BEGIN Excerpted data
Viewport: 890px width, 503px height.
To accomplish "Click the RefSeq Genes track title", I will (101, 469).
END Excerpted data
BEGIN Excerpted data
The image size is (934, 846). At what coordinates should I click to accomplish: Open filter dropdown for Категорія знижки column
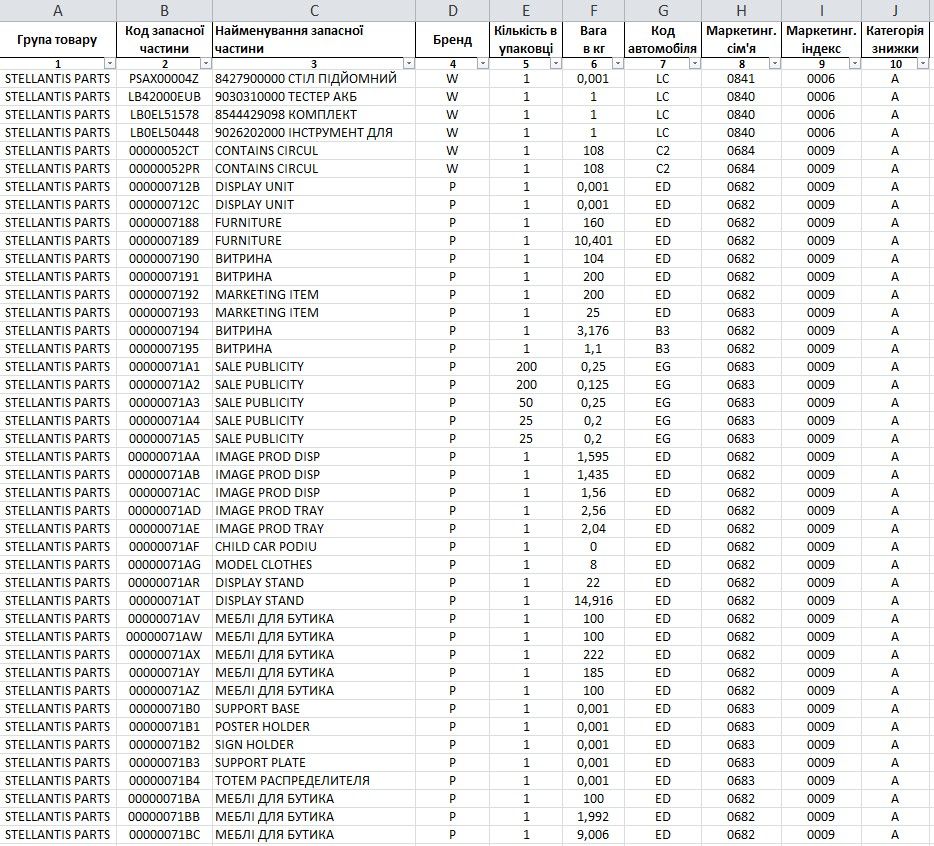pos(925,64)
END Excerpted data
BEGIN Excerpted data
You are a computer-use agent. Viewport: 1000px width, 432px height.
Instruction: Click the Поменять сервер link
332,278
END Excerpted data
» **What this task involves**
Give the count of lines in the listing above that include "Viewport", with no other words.

» **Written response**
2